Stored data:

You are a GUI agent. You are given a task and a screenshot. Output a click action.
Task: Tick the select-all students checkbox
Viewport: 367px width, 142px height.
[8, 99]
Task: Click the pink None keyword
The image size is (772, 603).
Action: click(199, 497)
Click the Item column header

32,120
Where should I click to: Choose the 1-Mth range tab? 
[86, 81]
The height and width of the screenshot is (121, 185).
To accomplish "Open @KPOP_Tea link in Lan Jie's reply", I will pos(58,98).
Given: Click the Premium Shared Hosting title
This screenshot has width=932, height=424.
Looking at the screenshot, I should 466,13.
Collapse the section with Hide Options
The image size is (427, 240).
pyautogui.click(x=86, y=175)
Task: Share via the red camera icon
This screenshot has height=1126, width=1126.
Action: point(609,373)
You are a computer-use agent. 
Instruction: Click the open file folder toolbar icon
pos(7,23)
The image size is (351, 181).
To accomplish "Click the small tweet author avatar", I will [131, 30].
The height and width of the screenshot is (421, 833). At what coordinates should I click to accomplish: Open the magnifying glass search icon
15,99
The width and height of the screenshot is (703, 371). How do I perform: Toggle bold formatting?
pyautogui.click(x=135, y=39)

--- To do ---
Every record above must be duplicated exactly.

--- Response to this exercise ---
You are a GUI agent. You are given a task and a screenshot. Output a click action.
Task: Tick the select-all students checkbox
Viewport: 367px width, 142px height.
[8, 99]
Task: Click the pink None keyword
The image size is (772, 603).
Action: click(199, 497)
Click the Item column header

32,120
Where should I click to: Choose the 1-Mth range tab? 
[86, 81]
The height and width of the screenshot is (121, 185).
To accomplish "Open @KPOP_Tea link in Lan Jie's reply", I will pos(58,98).
Given: Click the Premium Shared Hosting title
This screenshot has width=932, height=424.
Looking at the screenshot, I should 466,13.
Collapse the section with Hide Options
The image size is (427, 240).
pyautogui.click(x=86, y=175)
Task: Share via the red camera icon
This screenshot has height=1126, width=1126.
Action: point(609,373)
You are a computer-use agent. 
Instruction: Click the open file folder toolbar icon
pos(7,23)
The image size is (351, 181).
To accomplish "Click the small tweet author avatar", I will [131, 30].
The height and width of the screenshot is (421, 833). At what coordinates should I click to accomplish: Open the magnifying glass search icon
15,99
The width and height of the screenshot is (703, 371). How do I perform: Toggle bold formatting?
pyautogui.click(x=135, y=39)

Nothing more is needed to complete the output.